Once you’ve made some room, it’s time to organize! Plenty of sites offer step-by-step instructions, but the basic idea is always the same: Get stuff off the floor and make it easy to find the things that you’re looking for.
Also, consider purchasing — or building, if you’re handy — a good solid workbench. There are going to be times where you’ll need to disassemble parts with small pieces, and you don’t want to do that over the engine compartment where you could lose pieces!
Step 2: Flooring
Flooring for your garage is really a matter of personal preference, but it can make things easier in the long run. If the concrete is cracked, driving your cars over it can make it worse. There are more than a few different options for flooring, but the two most popular are interlocking flooring and epoxy coating.
Interlocking flooring is usually made of rubber or some sort of rubber composite. It’s easy to clean and makes standing and kneeling on the concrete floors more comfortable since it acts as a cushion. The only downside is that it tends to be very expensive, especially if you have a large garage.
Epoxy coating the concrete in your garage is a cost-effective way to protect the floor, and can usually be completed by one person over a weekend. Like the interlocking flooring, it’s easy to clean if you spill oil or other chemicals. It’s also a fairly effective sealant for any cracks that you may have in your concrete.
Step 3: Lighting
You can’t work on a car if you can’t see what you’re doing. If the lighting in your garage is sub-par, improving the lighting should be your next step.
First, look into overhead lighting. Fluorescent light fixtures are fairly easy to install. If you have electrical experience, you could wire them to a switch for ease of use. If not, look into corded fluorescent fixtures that just need to be attached and plugged in.

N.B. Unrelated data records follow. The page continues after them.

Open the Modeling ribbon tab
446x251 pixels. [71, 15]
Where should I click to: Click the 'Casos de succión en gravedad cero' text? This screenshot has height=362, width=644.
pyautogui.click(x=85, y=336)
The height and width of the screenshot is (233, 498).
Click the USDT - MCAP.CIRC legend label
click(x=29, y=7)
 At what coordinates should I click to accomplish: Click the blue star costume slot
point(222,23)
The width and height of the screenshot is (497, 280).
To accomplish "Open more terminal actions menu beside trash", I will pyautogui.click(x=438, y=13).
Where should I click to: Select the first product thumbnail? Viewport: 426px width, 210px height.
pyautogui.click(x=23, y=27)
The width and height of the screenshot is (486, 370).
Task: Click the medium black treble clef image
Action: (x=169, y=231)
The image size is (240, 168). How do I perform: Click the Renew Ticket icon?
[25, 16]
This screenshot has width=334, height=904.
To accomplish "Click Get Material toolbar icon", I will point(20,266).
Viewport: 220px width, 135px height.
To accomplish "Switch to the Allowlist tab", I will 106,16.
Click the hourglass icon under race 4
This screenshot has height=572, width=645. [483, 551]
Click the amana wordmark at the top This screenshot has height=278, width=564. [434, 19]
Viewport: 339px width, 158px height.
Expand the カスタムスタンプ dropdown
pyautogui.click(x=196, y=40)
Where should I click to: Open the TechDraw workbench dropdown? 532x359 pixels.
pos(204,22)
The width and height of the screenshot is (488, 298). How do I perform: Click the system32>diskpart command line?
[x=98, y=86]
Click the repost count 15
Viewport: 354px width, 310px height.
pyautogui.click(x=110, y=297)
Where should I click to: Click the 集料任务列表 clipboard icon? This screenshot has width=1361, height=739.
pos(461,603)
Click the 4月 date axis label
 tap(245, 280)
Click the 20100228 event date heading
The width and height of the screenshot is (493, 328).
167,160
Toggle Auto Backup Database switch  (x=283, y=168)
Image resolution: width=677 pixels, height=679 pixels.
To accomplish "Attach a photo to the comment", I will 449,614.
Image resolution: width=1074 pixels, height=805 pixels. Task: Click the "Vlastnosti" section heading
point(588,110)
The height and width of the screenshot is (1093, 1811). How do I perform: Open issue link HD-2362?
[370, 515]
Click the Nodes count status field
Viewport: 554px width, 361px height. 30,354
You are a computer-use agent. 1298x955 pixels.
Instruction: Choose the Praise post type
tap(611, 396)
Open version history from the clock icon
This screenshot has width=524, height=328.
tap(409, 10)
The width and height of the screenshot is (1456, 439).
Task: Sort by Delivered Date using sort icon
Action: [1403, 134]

Next, invest in a good portable light. Don’t waste your money on flashlights, because they’ll just run out of battery right when you need them most. Instead, look into a good drop light or clip on lamp that you can attach wherever it is needed. That spotlight will probably get more use than your overhead lighting.
Step 4: Tools
You can’t work on a car without your tools. If you’ve been working on cars for a while, then you probably have at least a few of the things we’re about to list. If not, here’s a basic idea of what you’re going to need to get your garage up and running:
• Hydraulic Jack/Bottle Jack: Always err on the side of caution when it comes to choosing your jack. If you’re going to be working on a variety of cars, consider buying a jack with a higher weight limit.
• Jack stands: Never work on a car if it’s just up on a jack. This cannot be said enough times. Jack stands are not expensive, and whatever money you’d save on them is not worth your life if the car falls off the jack while you’re under it.
• Ramps: They’re not always necessary, but they can be useful for tasks that require you to get under the car. They’re more stable than jack stands, but you can’t use them if you’re going to be doing anything that requires taking the wheels off.
• Tool Set: Don’t skimp when you’re choosing your tools: You get what you pay for. Also, look for warranties, because no matter how careful you are with your tools, you will occasionally break them.
• Air Tools: These are optional, but extremely helpful if you’re going to be working on a lot of cars or tackling large projects.
• Specialty Tools: Tools like O2 Sensor Wrenches and Spring Compressors are useful, if you happen to working on the specific part that they’re designed for. If you’re not doing a lot of O2 sensors though, there’s no real reason to buy the tools. Plus, most of these can be rented for a fully refunded deposit from your local auto parts store.
Step 5: Get to Work!
If you’ve followed these steps, then you should have everything that you need to set up your garage before you climb under the hood.
If you’re still missing some steps, feel free to go back and read them again. And if you have everything, than what are you still sitting around here for? Go fix that car!